Cubs

Cubs aren’t overreacting to Hector Rondon’s performance in World Baseball Classic

Cubs aren’t overreacting to Hector Rondon’s performance in World Baseball Classic

MESA, Ariz. – This won’t be the mantra printed across Joe Maddon’s next line of T-shirts – or on any of the yoga gear sold in the pop-up shops directly outside the Cubs clubhouse here – but it summed up Hector Rondon’s performance with Team Venezuela: "F--- it, it is what it is." 

Overall, Rondon still appreciated the opportunity to pitch in the World Baseball Classic, even though he experienced a meltdown against Team USA and the Venezuelans didn’t advance to the semifinals at Dodger Stadium.
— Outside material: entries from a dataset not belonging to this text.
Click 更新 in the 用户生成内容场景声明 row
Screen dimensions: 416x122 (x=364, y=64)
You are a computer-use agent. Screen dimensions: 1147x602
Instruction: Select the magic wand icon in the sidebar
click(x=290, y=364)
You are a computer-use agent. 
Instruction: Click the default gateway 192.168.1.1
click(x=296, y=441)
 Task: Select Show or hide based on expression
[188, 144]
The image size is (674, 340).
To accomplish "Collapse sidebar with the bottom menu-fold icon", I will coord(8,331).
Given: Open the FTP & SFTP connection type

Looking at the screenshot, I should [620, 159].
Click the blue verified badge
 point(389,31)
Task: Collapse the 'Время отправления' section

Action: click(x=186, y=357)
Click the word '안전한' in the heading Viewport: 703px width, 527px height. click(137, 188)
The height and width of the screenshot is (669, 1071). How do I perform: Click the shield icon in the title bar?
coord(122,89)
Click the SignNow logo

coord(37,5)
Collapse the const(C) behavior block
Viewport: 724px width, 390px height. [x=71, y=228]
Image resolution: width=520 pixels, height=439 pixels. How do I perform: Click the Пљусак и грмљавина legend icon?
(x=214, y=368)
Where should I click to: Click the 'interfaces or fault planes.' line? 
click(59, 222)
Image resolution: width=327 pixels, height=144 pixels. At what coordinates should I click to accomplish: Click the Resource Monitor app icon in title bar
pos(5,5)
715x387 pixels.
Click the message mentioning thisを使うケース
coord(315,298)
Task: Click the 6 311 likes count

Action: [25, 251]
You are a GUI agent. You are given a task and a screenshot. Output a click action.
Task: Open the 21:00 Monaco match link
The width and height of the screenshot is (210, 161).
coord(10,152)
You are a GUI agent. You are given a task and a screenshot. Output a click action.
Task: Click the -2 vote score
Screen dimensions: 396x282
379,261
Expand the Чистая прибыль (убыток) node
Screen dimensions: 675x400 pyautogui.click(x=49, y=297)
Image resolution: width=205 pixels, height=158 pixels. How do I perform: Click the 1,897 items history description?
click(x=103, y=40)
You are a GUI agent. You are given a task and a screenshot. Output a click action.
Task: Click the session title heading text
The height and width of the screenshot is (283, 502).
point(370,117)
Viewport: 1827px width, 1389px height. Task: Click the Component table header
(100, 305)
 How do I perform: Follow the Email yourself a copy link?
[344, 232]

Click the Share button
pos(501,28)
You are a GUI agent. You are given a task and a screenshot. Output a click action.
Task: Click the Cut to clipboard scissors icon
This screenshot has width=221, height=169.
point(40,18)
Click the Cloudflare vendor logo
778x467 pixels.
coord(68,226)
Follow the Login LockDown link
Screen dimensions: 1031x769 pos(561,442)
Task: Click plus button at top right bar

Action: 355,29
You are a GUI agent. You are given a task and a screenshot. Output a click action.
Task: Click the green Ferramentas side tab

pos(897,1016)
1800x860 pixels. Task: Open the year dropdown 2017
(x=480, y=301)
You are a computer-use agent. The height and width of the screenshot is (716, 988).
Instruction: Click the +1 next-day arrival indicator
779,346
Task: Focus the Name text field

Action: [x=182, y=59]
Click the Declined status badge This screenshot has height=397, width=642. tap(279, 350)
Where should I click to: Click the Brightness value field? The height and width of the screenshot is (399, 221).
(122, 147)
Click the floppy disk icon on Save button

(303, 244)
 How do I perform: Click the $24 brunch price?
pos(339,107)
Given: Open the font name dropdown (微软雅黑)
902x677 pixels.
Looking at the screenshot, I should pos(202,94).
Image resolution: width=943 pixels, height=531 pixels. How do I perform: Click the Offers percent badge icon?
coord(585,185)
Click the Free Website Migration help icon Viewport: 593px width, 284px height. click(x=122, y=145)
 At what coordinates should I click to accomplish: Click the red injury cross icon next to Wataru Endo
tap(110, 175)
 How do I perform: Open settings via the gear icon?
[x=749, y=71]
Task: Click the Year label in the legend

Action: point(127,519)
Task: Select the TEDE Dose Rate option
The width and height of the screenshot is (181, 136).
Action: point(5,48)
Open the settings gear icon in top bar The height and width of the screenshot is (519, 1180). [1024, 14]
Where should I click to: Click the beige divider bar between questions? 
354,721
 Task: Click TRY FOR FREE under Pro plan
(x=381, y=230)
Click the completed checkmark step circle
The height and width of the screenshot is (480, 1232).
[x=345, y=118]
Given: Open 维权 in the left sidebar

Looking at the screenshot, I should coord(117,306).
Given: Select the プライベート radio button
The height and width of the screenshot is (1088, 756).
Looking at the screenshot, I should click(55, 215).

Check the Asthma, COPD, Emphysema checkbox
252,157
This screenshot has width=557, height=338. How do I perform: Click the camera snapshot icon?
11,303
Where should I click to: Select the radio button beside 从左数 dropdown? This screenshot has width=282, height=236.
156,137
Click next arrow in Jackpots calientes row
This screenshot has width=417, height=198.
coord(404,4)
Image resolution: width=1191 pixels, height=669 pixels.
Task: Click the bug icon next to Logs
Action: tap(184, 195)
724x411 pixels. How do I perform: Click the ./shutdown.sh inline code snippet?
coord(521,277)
"Any time you go to represent your country and be there for those fans, it’s fun," Rondon said Sunday, returning to the Sloan Park complex with a positive attitude. "I know I had a bad outing that day. I enjoyed playing with those guys."

Rondon couldn’t protect a one-run, eighth-inning lead last week in San Diego, giving up home runs to Adam Jones and Eric Hosmer as the Americans rallied for a 4-2 win at Petco Park and eventually escaped the second round of the international showcase.

Rondon got five outs for Team Venezuela, giving up five runs on seven hits and two walks in two appearances combined.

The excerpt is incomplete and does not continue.